* Yönerge A *
Aşağıdaki (i), (ii) ve (iii) ifadelerinin seçilen metinle uyuşup uyuşmadığını belirtin; her biri için evet ya da hayır deyip karara dayanak olan sözcükleri metinden aynen aktarın. (i) Yılın son günleri sakin geçmiştir. (ii) TEKEL işçilerinin eylemi emekçilerden destek görmüştür. (iii) Geride kalan yıl çalkantılı ve hareketli bir yıl olarak nitelendirilmektedir.
* Yönerge B *
Seçilen metne göre kararlı bir eylem yapan işçiler kimlerdir?

* Seçilen Metin *
01 Ocak 2010 00:00
DURUM
Bugün yeni yılın ilk günü. Bir yılı geride bıraktık, yeni bir yıla başlıyoruz.
Bugün yeni yılın ilk günü. Bir yılı geride bıraktık, yeni bir yıla başlıyoruz. Hayli çalkantılı ve hareketli bir yıl geride kalırken, bu ülkede yaşayan, az çok gelişmeleri takip eden hemen her vatandaş, varolan tüm sorunların, üzerlerine yenilerinin de eklenerek bu yıla devredildiğini çok iyi biliyor. Yılın son günleri de toz duman içerisinde geçti. Kriz, darbe, çete, suikast, kontrgerilla, parti kapatma tartışmaları arasında, TEKEL işçilerinin kararlı eylemi ve bu eyleme verilen emekçi desteği, ülkenin siyasi gericilik tarafından bir hayli zehirlenmiş havasının nasıl temizlenebileceğini de gösterir gibiydi.

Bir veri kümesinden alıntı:
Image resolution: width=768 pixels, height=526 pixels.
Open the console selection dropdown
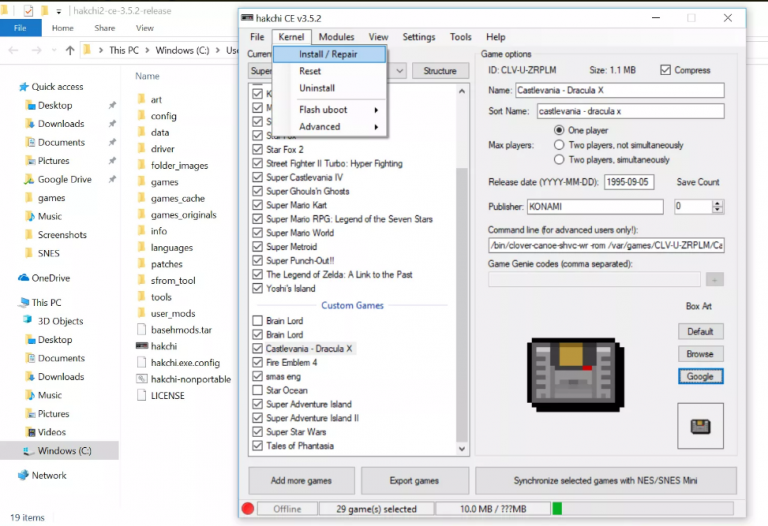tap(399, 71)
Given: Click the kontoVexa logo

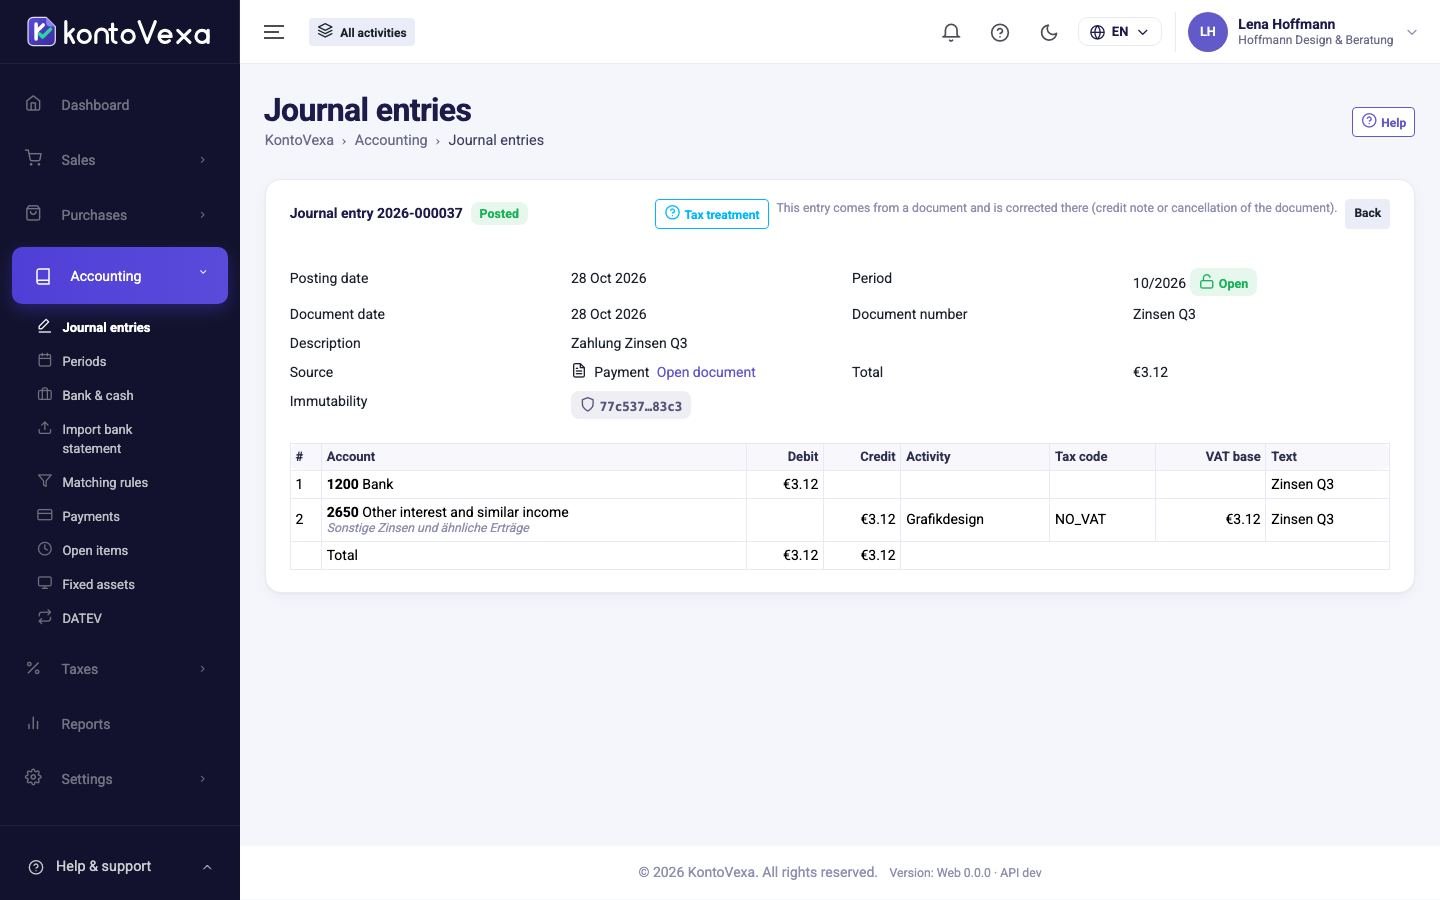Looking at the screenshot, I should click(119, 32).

* Yazılı Yanıt A *
(i) Hayır: "Yılın son günleri de toz duman içerisinde geçti."
(ii) Evet: "TEKEL işçilerinin kararlı eylemi ve bu eyleme verilen emekçi desteği"
(iii) Evet: "Hayli çalkantılı ve hareketli bir yıl geride kalırken"

* Yazılı Yanıt B *
TEKEL işçileri.